Dahmer – Mostro : La storia di Jeffrey Dahmer (2022)

Articolo a cura di The Crystal Lake girl

Come nasce un mostro?

Quando Jeffrey Dahmer è stato arrestato ero piccola, poco più di una bambina. E i telegiornali non parlavano d’altro. Snocciolando diversi particolari.

 Beh, quella testa nel frigo mi aveva davvero messa a disagio.

 Tanto da odiare le parole Serial Killer, o Cannibale. E per molti anni è stato quasi un tabù. Anche dopo il mio avvicinamento al genere horror, ho evitato per un po’ certi film e certe tematiche.

 Ora però la situazione si è ribaltata anche se è ancora un elemento “forte” e disturbante da affrontare.

Nel 2022 Netflix ha prodotto “Dahmer – Mostro : La storia di Jeffrey Dahmer”,  una miniserie composta da 10 episodi di circa un’ora ciascuno. L’ennesimo prodotto televisivo a voler essere sinceri. Perché ci sono già parecchi film sull’argomento. Ma il true crime va di moda, quindi perché no?

La serie è molto bella a mio avviso, mette insieme tanti piccoli pezzi di un puzzle che dovrebbe farci, forse, capire perché Dahmer ha fatto ciò che ha fatto.

 Direi che possiamo individuare 3 fasi che ne caratterizzano lo svolgimento: il primo, attraverso flashback ci racconta l’infanzia di Jeff, sicuramente come quella di molti altri ragazzini, non felice e sicuramente, in qualche modo, traumatica.

 Il secondo ci porta direttamente agli omicidi, a come le pulsioni di Jeff siano diventate sempre più incontrollabili e devastanti. Lo fa in maniera apparentemente delicata ma decisa. Il terzo, che è forse la cosa peggiore (non della serie ma della storia in sé) porta alla luce il ruolo della polizia, davvero carente e vergognoso. La conclusione invece porta i fatti dopo la sentenza, con la detenzione, la ricerca del perché e del come un essere umano possa commettere tali atrocità, e tutto ciò che un caso del genere può generare nella popolazione.

ESERCIZIO. Trascrivi senza alcuna modifica il passo dell'articolo sulla miniserie dedicata a Jeffrey Dahmer da "Dahmer – Mostro : La storia di Jeffrey Dahmer (2022)" a "Snocciolando diversi particolari.".

ESTRATTO DEI DATI.
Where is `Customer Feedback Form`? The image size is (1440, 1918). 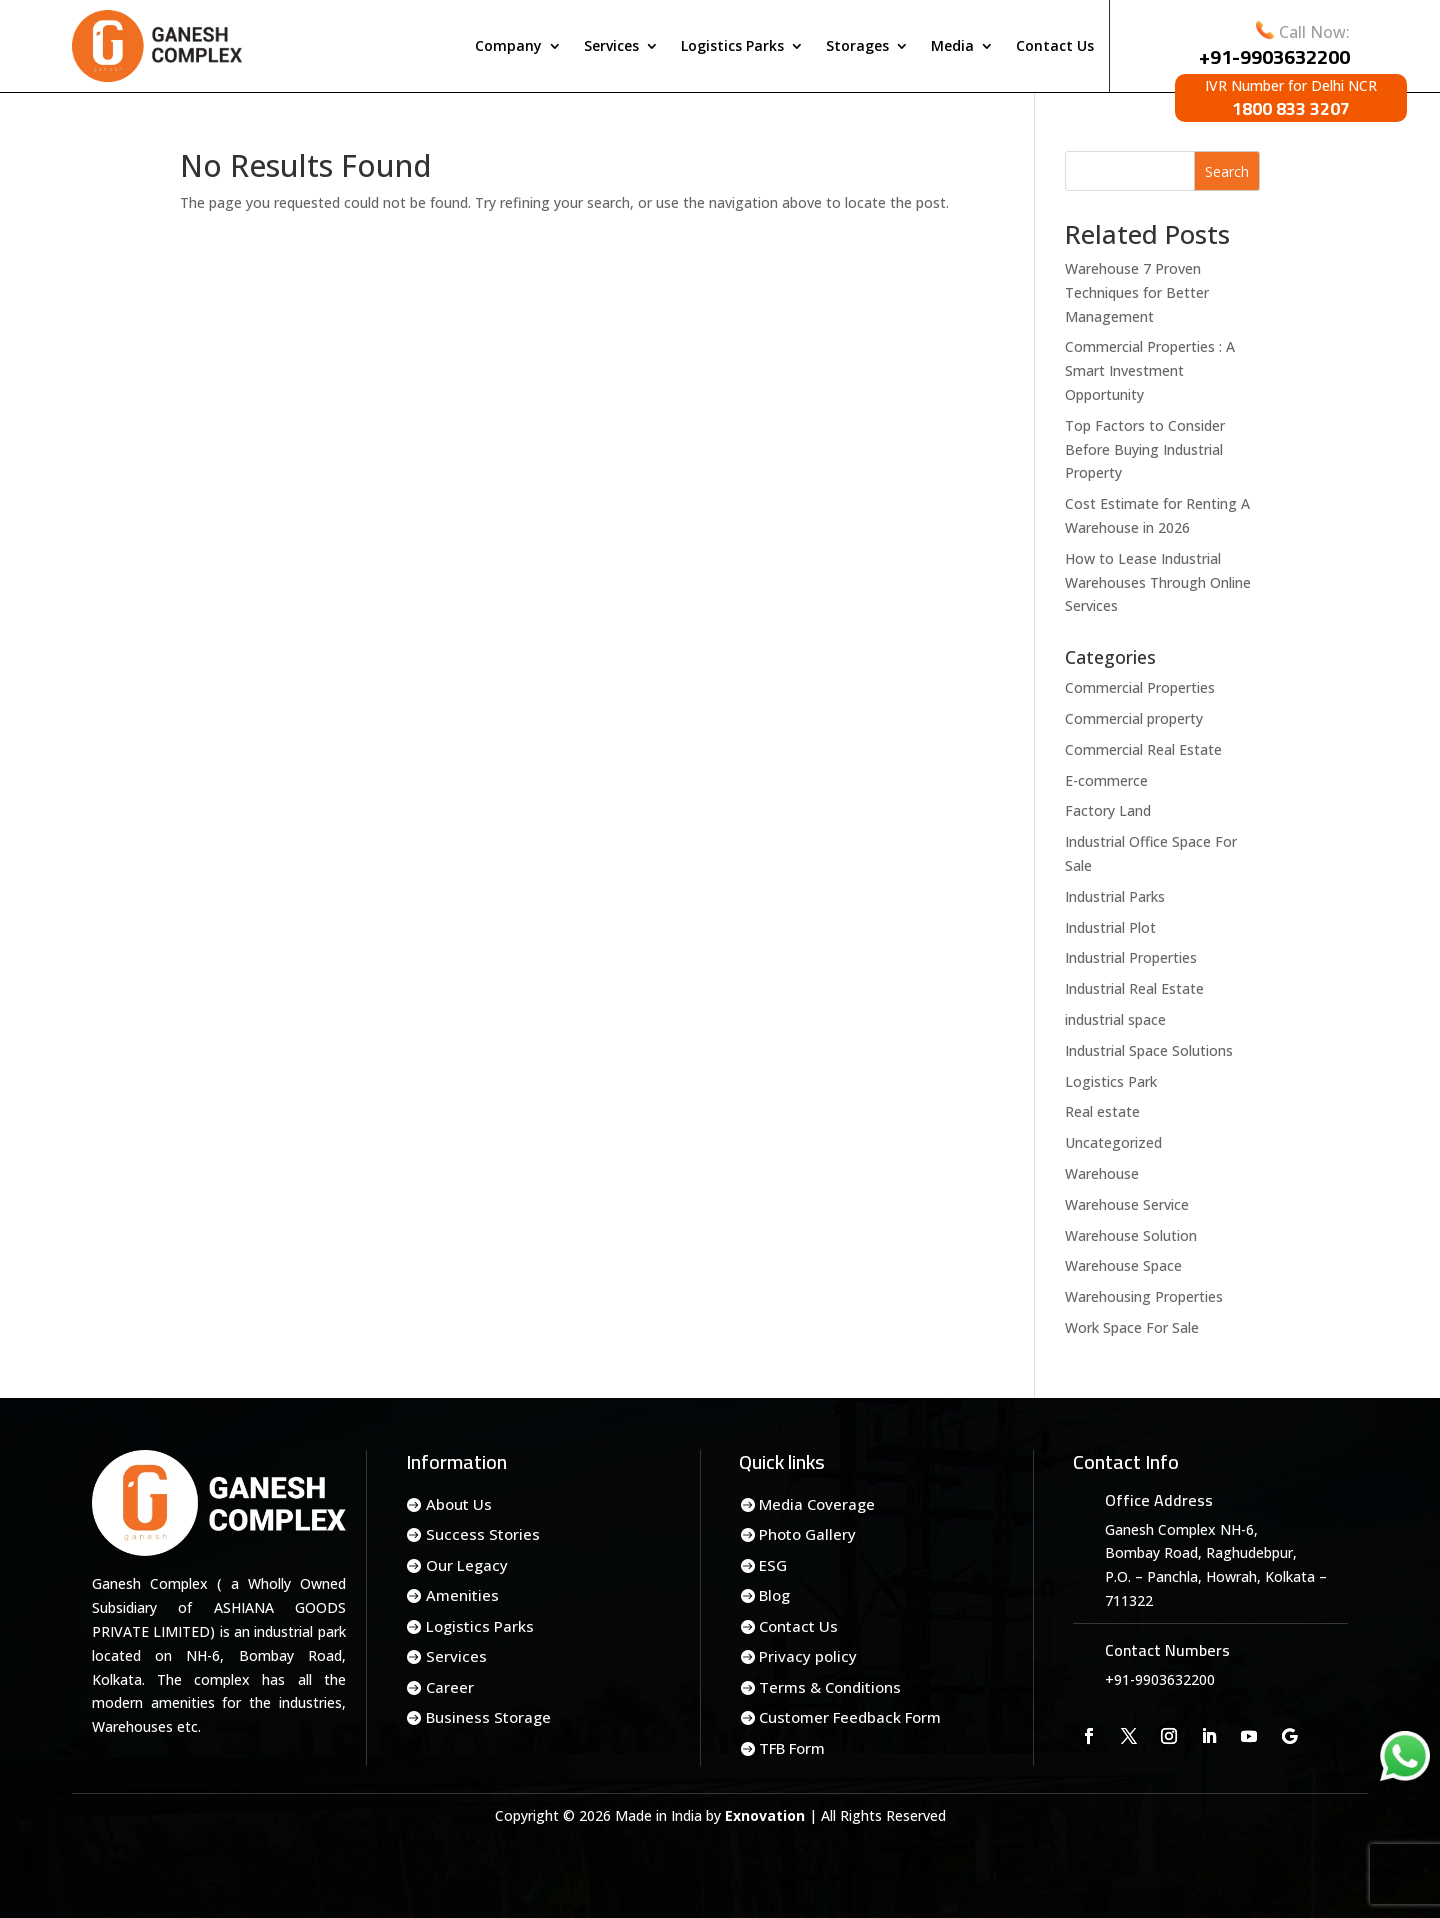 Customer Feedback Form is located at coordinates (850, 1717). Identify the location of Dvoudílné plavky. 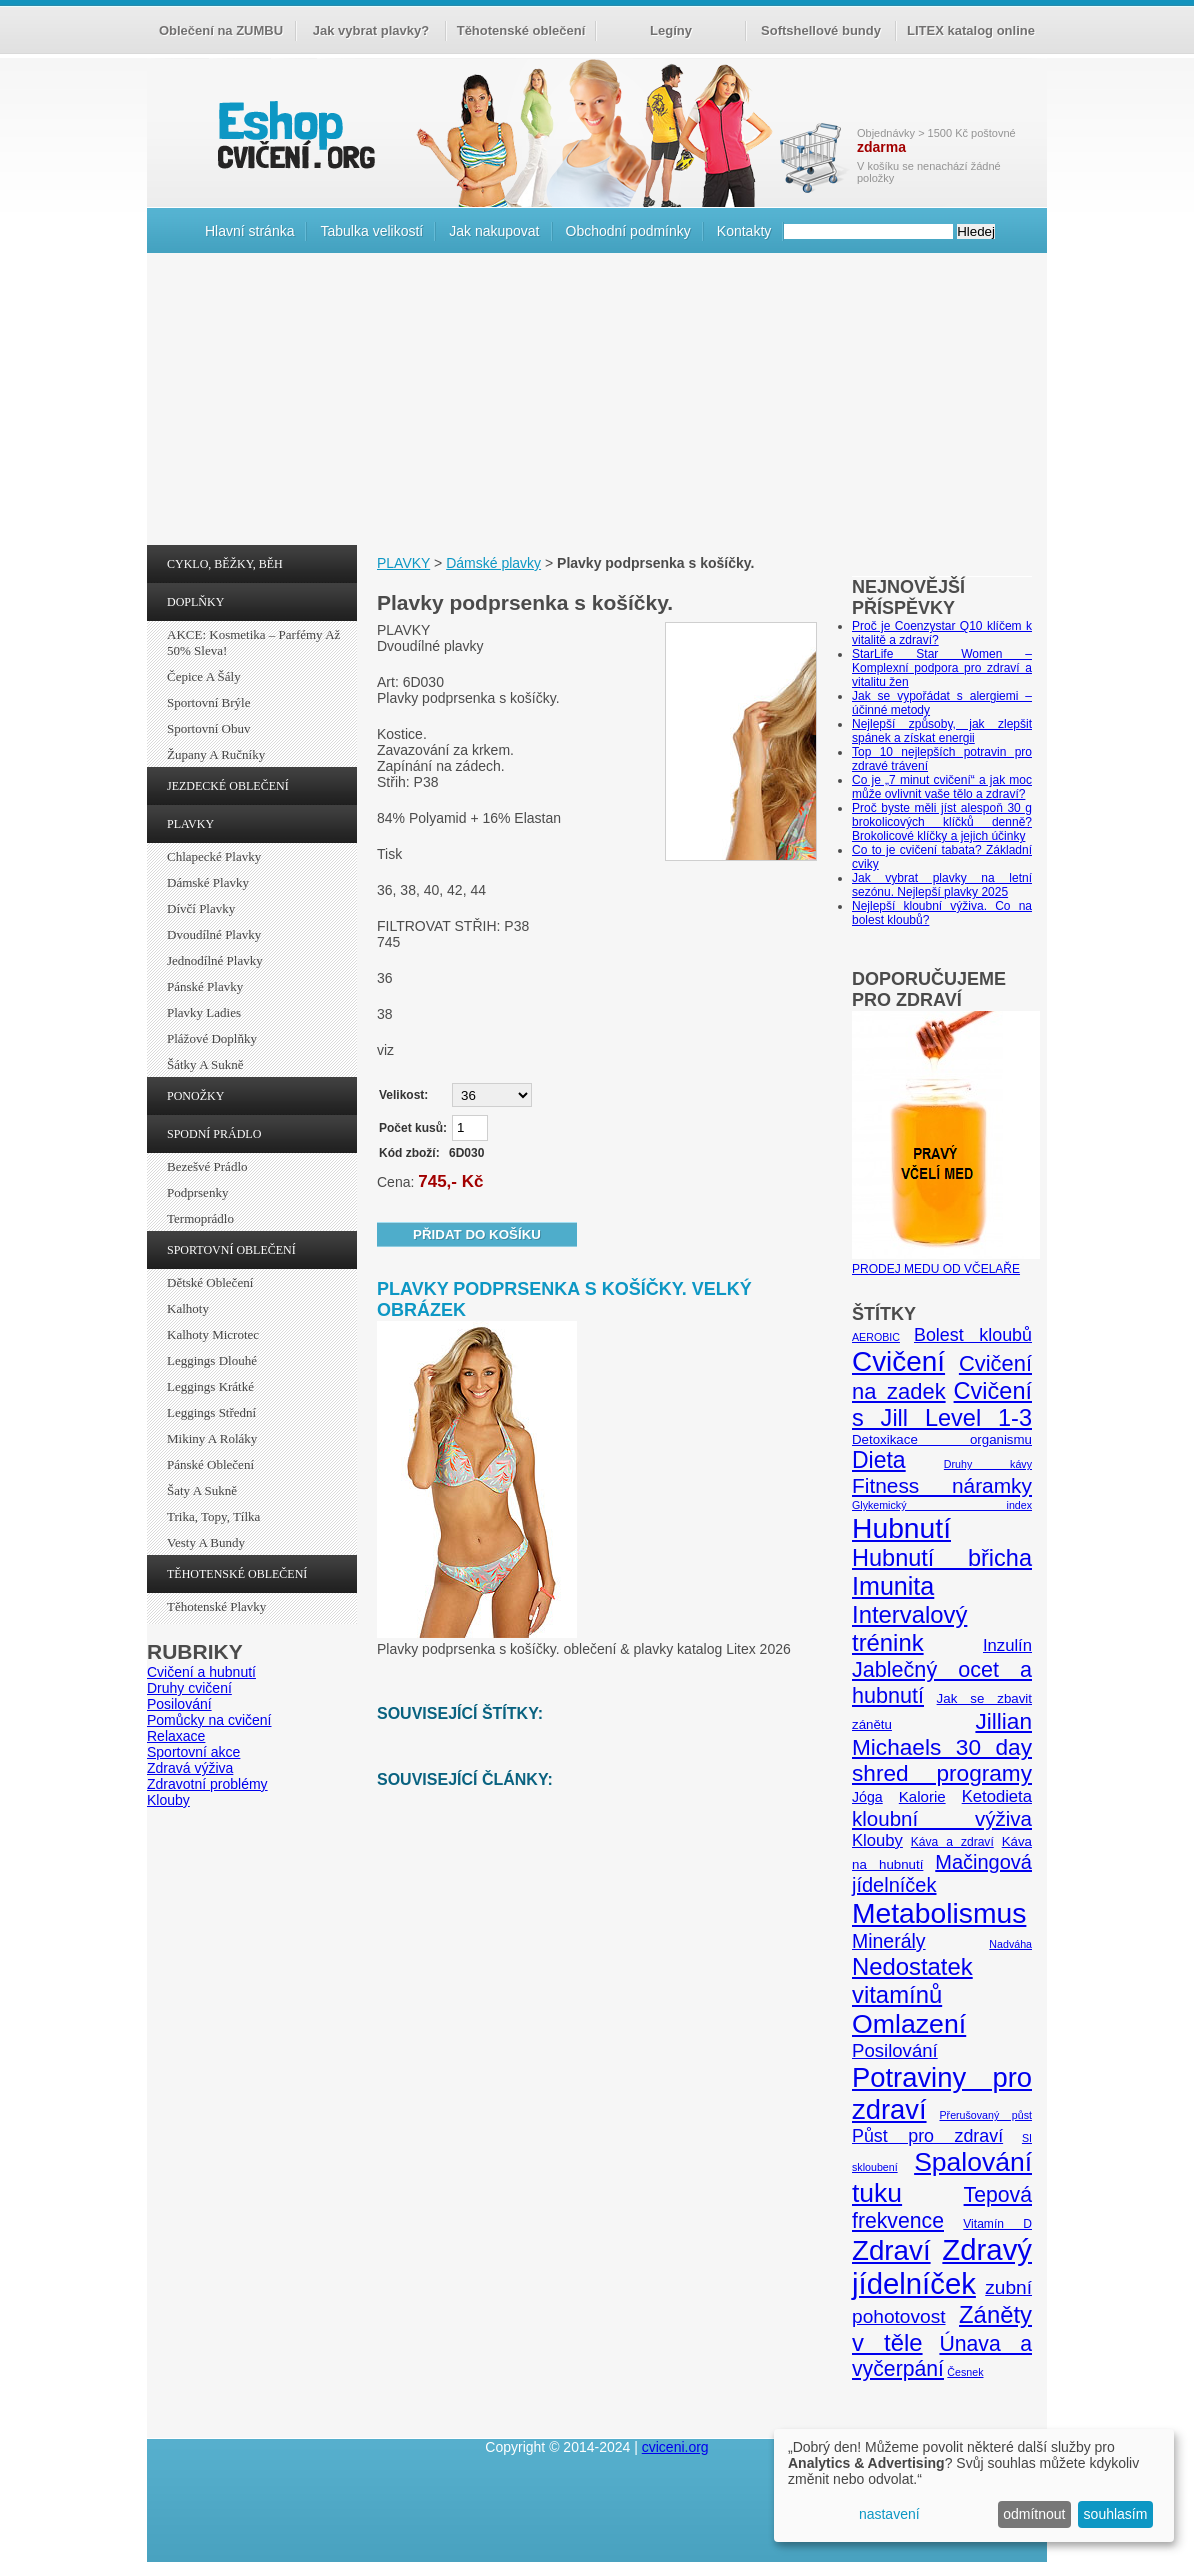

SOLUZIONE CORRETTA.
Dahmer – Mostro : La storia di Jeffrey Dahmer (2022)

Articolo a cura di The Crystal Lake girl

Come nasce un mostro?

Quando Jeffrey Dahmer è stato arrestato ero piccola, poco più di una bambina. E i telegiornali non parlavano d’altro. Snocciolando diversi particolari.